In the National Post, Matt Gurney says that the fact that Gadhafi is bombing civilians in his own capital is surely a sign that he is about to be deposed. “If the only thing standing between Gadhafi and the mobs is an air force required to bomb civilians, he should flee now,” he writes. “He’ll run out of ammunition and willing pilots before the crowds run out of angry young men.”
The Post’s Peter Goodspeed reminds those of us with short memories that Gadhafi’s atrocities are not limited to violence he’s unleashed against his own citizens. “To understand the horrors being visited on Libyans today, you just have to remember that, before Osama bin Laden, Col. Gaddafi was the world’s super terrorist,” he writes.

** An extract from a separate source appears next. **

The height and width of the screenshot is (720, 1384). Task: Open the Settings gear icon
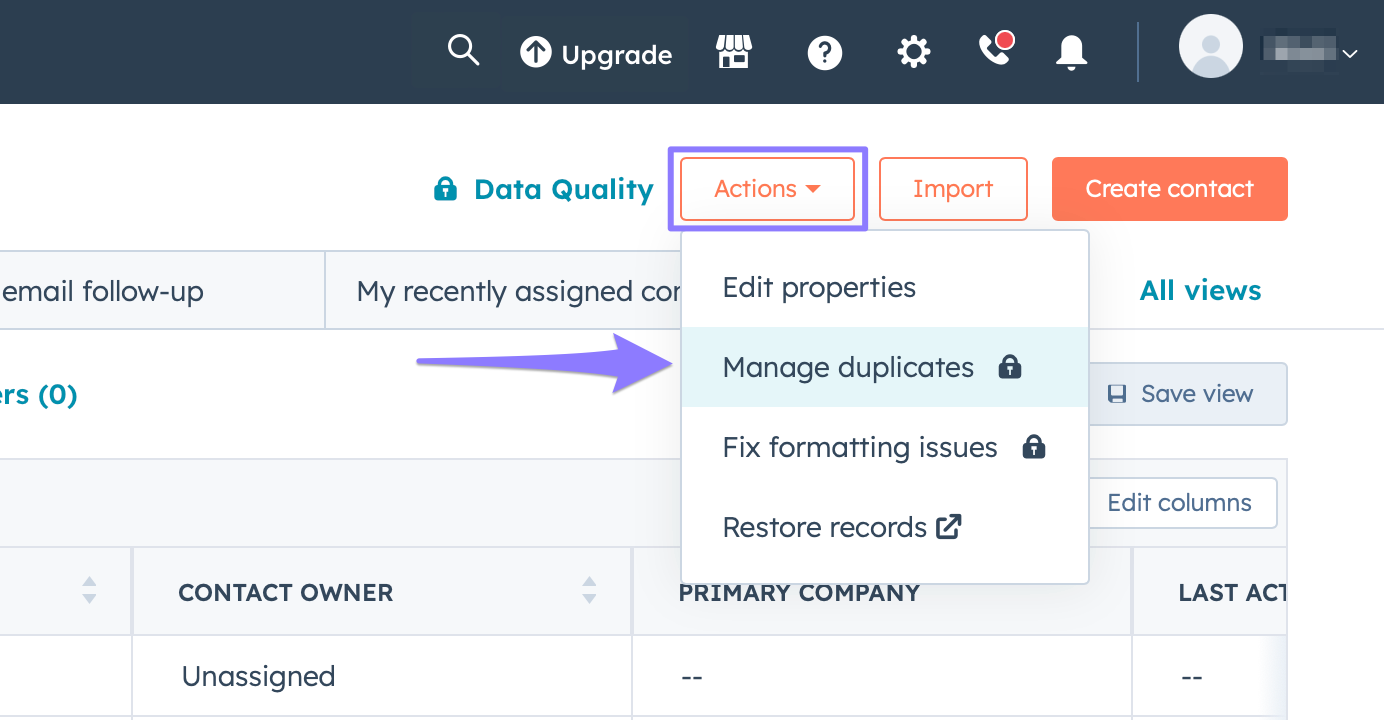(x=913, y=51)
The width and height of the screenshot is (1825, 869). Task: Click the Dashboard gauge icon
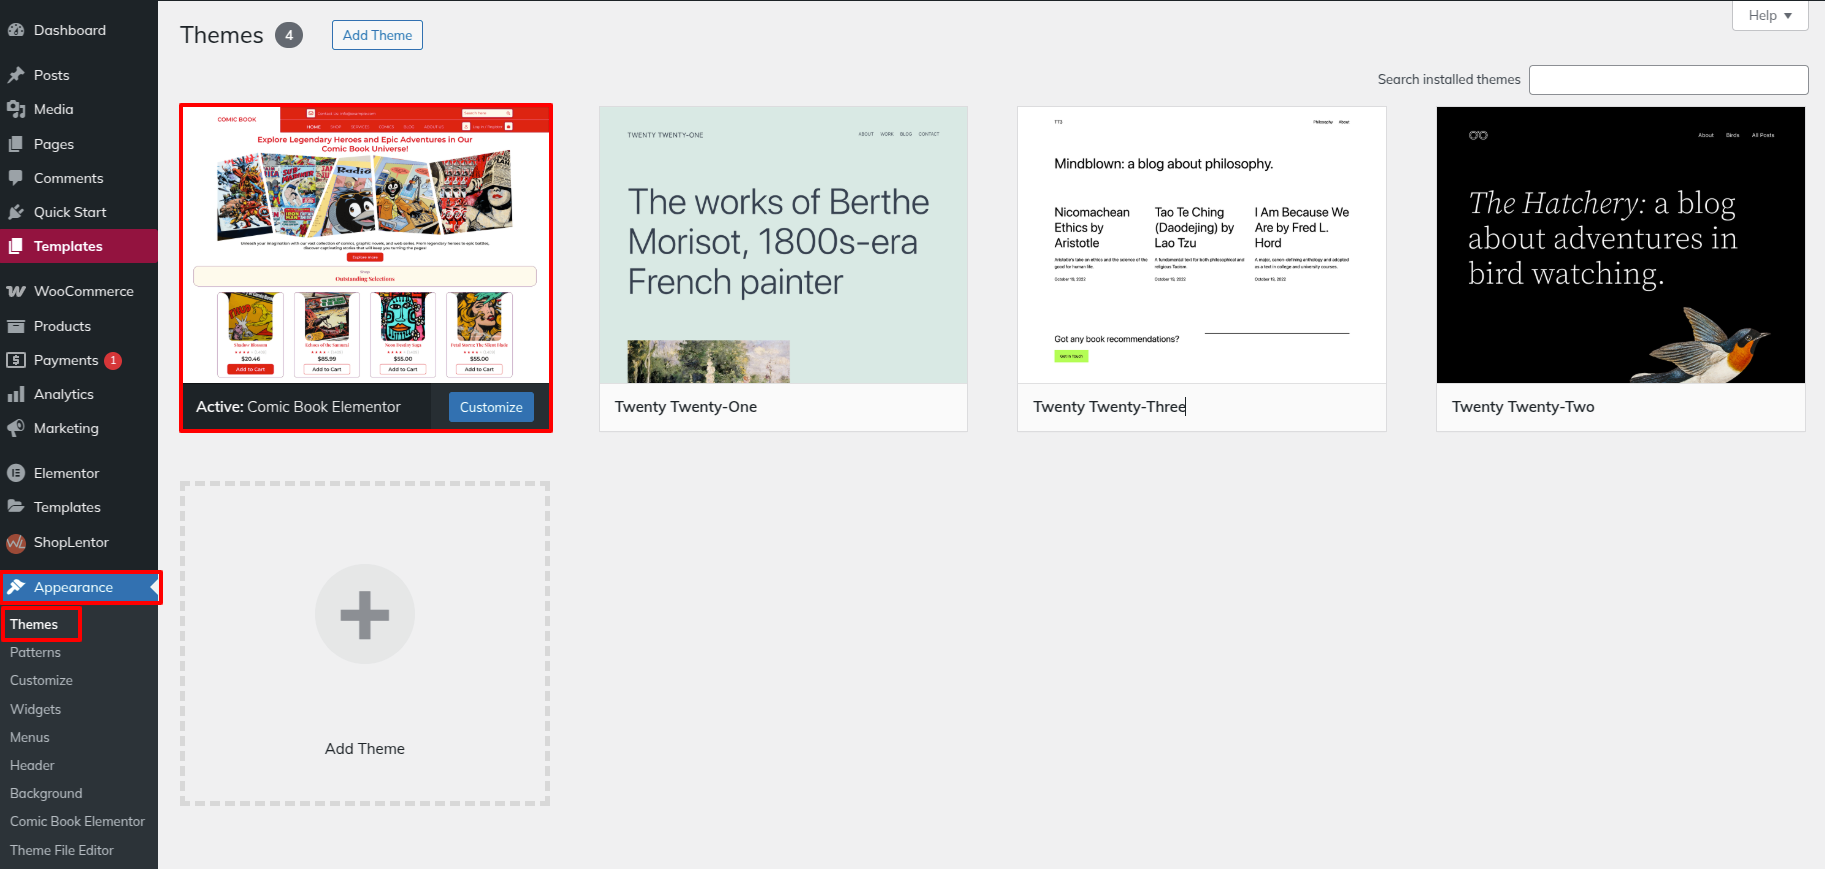tap(16, 30)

Gadhafi’s record is indeed lengthy and terrifying: funding the PLO’s Black September Movement, hiring Carlos “the Jackal” to kidnap OPEC ministers, supporting the regimes of Uganda’s Idi Amin and Sierra Leone’s Charles Taylor, and the Lockerbie bombing in 1988. Suffice it to say, Libyans won’t be the only ones sleeping easier if Gadhafi goes.
Meanwhile in Egypt …
The Globe’s Lysiane Gagnon says the widespread use of the word “revolution” to describe what happened in Egypt is inaccurate, and that so far all we’ve seen is a revolt that achieved the limited goal of ousting Hosni Mubarak. Power remains where it has for decades, in the hands of the military, and only future events can determine if we’ve witnessed the beginning of an authentic revolution.

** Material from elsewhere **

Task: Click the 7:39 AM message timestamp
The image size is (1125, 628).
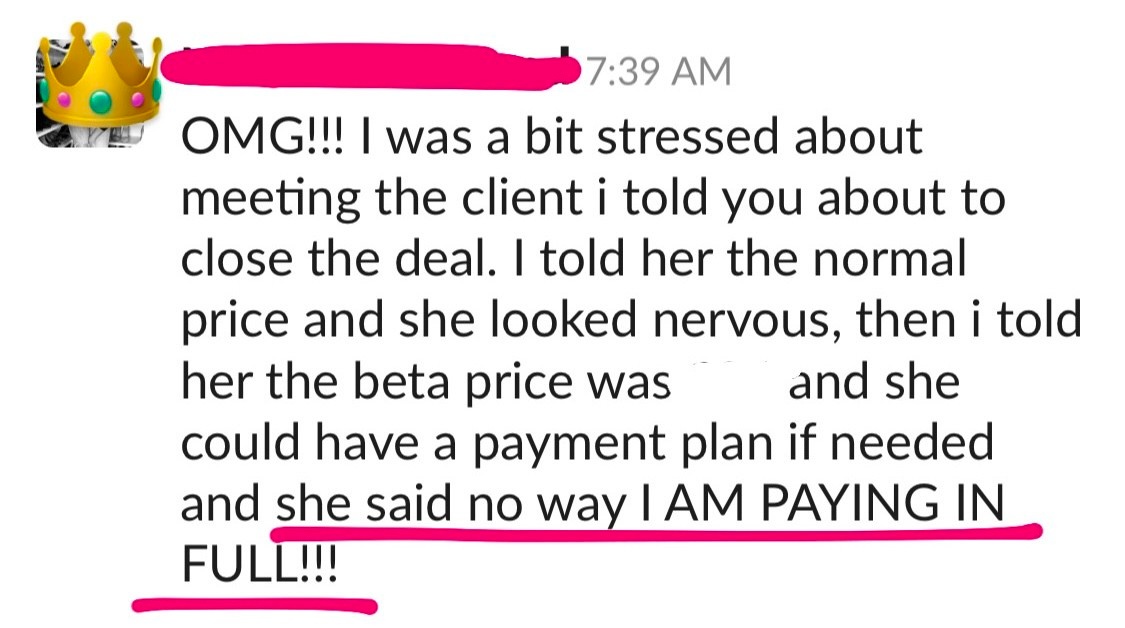Action: pyautogui.click(x=659, y=72)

Although Egypt in 2011 has been compared to a lot of other countries, not many have made the analogy Sun Media’s Peter Worthington does when he predicts the nation could become the next Pakistan, where the army has traded power with civilian governments since 1947, to chaotic effect. Worthington could be right, but let’s hope not. One Pakistan is more than enough.